#### [Passage given]
──────
Over the course of the next few weeks, I am going to be posting the extremely kind blurbs and reviews I've received from so many friends and writers about my collection of essays that will be released on Labor Day, but before I get to that, there is something I need to say about the state of my country: a country for which I enlisted in the military and served with people of every color and faith, a country that myself and all those people I served with volunteered to defend so that the people who live here can live the lives they choose to.

The Red Book is the result of a lot of hard work by many people, of many colors and faiths. I wrote the essays, but I had a lot of help over the years from people who motivated me to keep on writing them even when I thought the essays were pointless. No one cares about this was a thought that I battled back again and again as the essays grew longer and the book became more and more complicated. But I got it done and now it's set to come out from Little Presque Books, and so it goes.

As I typed this post (and still now after it is finished) I wondered how it would be received because it is, in part, advertising. That's what you do when you write a book and you believe in it and you want people to read it and share it with other people: you advertise. So I am. But I do not just want to advertise my book here. I want to advertise something else too; so if the book ever does well, then it will be clear where I stand, and if no one other than friends and relatives ever reads the book, then it will be clear to them where I stand, and that is just as important. The absurd idea that you should avoid the topic of politics has to stop because if we never discuss politics or have our beliefs and ideas challenged, how can we grow?
──────
#### [Stored records]
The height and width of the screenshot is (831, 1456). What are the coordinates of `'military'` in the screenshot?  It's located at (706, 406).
──────
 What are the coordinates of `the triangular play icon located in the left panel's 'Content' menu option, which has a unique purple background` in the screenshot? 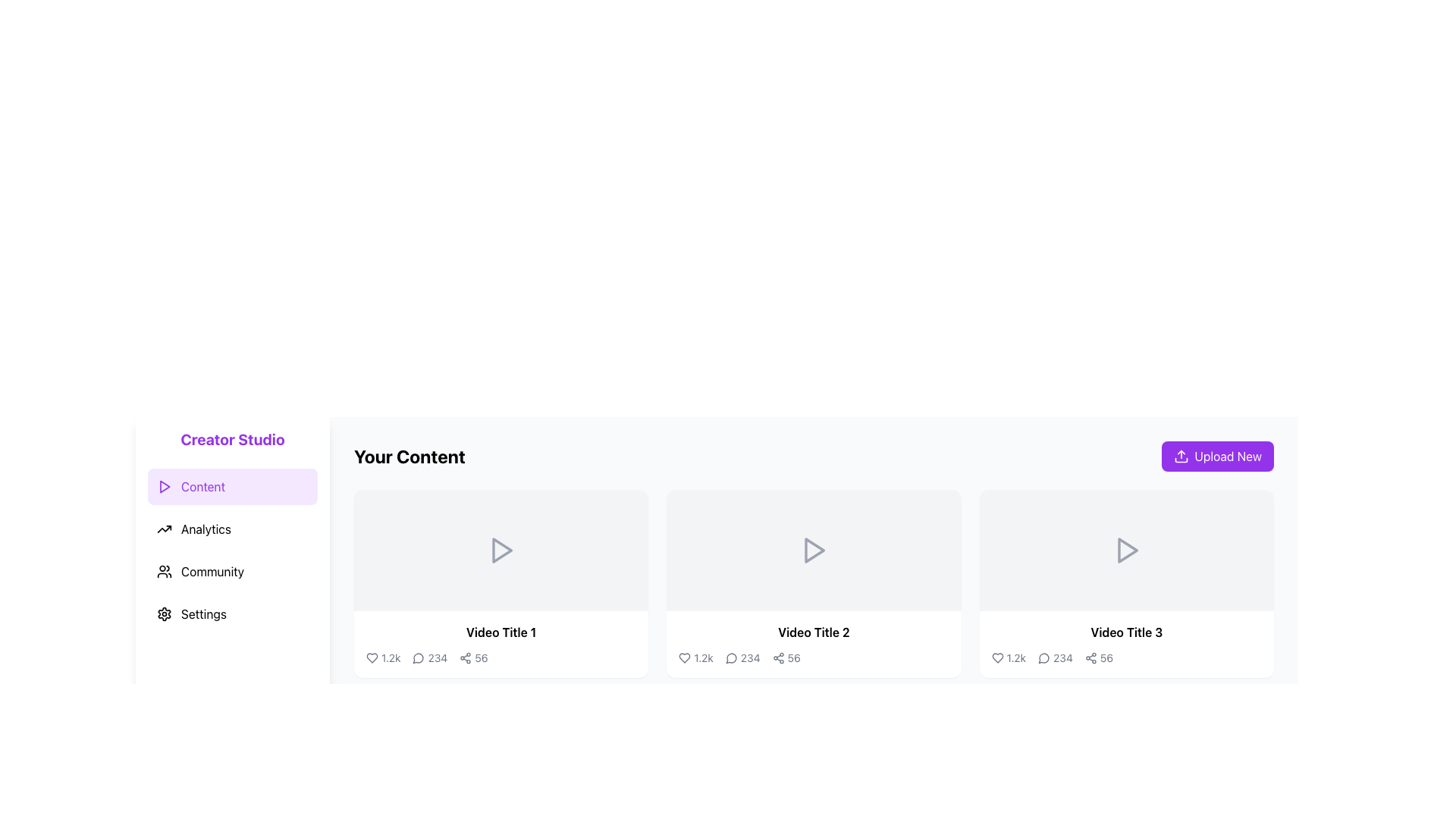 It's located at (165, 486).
──────
#### [Instructions]
a. Name every proper noun in the passage about the essay collection, covering the book's title, its publisher and the release holiday.
b. Continue the passage about the essay collection and the writer's country, starting right after its last sentence.
The material has no connection to the essay-collection passage.

#### [Task answers]
a. Labor Day, The Red Book, Little Presque Books

b.
For twenty years I was afraid to tell my friends and family that I was molested; I was silent because I was "being a man" and the pain of that event cut at me for a long, long time. After years of drinking and being negative and depressed, I was lucky enough to find people who believed in me enough that I felt compelled to tell them the truth about my past, and I was also lucky enough that they still loved me after I told them (perhaps that seems obvious to anyone who's never felt ashamed for something they had no control over, but I was legitimately afraid that if the truth about that event came out, my life would be ruined). Not everyone is that lucky; the world is not fair, and I know that. I've known that a long time. But despite the disparity of wealth and love and everything else in the world, we can do things to make the world better for people other than ourselves (which actually makes it better for ourselves as well because we are all on this planet together.)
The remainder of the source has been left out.